─── MATERIAL SUPPLIED
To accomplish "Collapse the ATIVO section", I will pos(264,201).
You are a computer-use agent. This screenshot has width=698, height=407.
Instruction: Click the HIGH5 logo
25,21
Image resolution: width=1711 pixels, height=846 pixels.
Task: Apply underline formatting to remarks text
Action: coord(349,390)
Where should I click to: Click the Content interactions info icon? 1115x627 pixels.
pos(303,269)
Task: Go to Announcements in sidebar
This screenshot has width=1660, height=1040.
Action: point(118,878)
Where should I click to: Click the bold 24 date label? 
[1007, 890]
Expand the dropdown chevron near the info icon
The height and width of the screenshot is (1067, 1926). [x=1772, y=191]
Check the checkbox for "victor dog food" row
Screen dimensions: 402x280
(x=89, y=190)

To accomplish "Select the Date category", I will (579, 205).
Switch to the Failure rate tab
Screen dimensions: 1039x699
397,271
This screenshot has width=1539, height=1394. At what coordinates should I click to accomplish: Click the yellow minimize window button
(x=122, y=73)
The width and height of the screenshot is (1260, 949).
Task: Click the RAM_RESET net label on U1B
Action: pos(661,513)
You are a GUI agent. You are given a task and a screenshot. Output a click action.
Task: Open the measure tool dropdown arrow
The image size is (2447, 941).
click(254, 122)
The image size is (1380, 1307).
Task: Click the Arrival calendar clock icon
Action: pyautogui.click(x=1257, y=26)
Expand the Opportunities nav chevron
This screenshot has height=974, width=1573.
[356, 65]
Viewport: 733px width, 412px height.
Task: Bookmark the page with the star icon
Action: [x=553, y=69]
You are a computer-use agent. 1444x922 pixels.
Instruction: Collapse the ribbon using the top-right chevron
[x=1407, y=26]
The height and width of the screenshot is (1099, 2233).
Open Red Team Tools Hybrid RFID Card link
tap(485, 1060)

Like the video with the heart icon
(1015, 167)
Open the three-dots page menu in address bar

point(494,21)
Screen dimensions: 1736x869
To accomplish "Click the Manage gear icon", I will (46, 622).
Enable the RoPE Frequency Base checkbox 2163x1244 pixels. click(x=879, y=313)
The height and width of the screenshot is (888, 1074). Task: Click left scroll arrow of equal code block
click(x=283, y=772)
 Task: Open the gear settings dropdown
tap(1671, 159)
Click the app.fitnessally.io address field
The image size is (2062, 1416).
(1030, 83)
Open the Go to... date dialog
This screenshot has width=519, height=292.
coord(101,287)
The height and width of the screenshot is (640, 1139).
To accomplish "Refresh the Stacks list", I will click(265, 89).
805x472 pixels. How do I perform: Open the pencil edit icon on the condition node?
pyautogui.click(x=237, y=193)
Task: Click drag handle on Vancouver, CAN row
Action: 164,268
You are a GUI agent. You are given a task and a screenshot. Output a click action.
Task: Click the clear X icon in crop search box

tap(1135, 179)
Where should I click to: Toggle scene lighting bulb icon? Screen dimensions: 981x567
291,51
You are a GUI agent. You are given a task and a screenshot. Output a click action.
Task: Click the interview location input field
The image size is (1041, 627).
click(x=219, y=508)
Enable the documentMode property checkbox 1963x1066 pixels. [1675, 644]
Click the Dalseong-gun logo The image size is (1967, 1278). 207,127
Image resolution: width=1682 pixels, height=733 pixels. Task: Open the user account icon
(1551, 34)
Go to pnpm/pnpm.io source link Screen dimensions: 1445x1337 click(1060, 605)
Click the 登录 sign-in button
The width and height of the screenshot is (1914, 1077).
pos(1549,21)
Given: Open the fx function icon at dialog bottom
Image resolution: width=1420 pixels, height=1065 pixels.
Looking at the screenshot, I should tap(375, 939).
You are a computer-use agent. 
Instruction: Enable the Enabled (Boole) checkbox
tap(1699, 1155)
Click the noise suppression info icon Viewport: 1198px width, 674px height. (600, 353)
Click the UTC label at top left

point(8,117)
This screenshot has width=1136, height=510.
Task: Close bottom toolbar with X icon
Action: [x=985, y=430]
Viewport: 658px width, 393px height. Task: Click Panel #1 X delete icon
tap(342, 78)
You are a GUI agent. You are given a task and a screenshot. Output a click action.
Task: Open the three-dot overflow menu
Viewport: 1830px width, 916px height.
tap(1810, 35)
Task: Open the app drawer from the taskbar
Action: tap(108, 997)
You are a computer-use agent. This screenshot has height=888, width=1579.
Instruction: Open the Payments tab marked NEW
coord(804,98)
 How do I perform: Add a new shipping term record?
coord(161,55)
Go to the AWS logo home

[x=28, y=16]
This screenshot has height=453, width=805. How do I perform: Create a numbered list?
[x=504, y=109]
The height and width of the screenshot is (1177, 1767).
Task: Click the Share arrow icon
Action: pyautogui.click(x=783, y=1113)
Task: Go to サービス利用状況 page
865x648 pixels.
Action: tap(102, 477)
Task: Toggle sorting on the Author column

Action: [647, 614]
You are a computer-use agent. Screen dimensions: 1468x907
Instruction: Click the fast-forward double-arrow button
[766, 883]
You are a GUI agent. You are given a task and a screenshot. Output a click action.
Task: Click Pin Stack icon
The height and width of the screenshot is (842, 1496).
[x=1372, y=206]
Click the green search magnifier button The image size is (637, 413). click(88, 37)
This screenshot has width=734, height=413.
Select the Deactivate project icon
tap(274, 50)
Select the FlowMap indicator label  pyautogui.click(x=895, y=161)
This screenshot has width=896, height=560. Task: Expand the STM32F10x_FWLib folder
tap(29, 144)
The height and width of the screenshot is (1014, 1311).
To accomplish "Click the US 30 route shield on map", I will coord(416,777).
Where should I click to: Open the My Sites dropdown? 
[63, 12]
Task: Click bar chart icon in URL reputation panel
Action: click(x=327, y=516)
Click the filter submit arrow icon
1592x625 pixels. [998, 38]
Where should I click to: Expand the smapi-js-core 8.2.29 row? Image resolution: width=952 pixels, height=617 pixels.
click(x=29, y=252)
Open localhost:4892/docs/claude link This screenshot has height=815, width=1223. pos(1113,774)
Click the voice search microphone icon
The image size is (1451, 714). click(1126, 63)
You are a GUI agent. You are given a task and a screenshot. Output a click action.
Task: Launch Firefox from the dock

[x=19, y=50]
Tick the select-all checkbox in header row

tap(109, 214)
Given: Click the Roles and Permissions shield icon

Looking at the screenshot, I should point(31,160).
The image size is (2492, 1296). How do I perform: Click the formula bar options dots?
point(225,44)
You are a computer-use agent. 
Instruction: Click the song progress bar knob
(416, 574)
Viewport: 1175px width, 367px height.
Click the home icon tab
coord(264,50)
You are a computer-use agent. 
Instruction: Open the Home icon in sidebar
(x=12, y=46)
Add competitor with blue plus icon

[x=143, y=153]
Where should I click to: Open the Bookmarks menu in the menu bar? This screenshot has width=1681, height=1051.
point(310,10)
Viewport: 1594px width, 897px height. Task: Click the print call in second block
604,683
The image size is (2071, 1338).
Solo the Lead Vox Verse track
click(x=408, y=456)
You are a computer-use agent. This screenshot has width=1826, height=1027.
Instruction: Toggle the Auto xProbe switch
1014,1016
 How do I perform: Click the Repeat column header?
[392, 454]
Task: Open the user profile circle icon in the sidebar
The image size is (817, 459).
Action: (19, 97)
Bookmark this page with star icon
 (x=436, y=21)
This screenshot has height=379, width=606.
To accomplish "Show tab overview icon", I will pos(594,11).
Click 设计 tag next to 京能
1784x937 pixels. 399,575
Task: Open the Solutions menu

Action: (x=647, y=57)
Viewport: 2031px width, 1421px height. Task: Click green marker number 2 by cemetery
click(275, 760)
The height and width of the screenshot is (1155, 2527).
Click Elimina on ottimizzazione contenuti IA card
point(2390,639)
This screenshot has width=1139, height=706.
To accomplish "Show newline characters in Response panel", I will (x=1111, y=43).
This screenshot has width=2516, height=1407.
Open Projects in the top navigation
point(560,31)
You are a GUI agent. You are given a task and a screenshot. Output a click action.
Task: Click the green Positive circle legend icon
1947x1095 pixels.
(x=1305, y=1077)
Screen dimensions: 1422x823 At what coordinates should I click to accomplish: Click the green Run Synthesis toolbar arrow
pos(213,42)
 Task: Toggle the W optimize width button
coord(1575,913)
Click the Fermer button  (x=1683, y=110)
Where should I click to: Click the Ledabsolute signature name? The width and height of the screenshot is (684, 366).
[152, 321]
──────
> TASK STATEMENT: Find the word "will" in the entries and show each line where it is found.

> ANSWER TO THE PROBLEM:
To accomplish "Collapse the ATIVO section", I will pos(264,201).
To accomplish "Select the Date category", I will (579, 205).
To accomplish "Click the Manage gear icon", I will (46, 622).
To accomplish "Refresh the Stacks list", I will click(265, 89).
To accomplish "Click the US 30 route shield on map", I will coord(416,777).
To accomplish "Show tab overview icon", I will pos(594,11).
To accomplish "Show newline characters in Response panel", I will (x=1111, y=43).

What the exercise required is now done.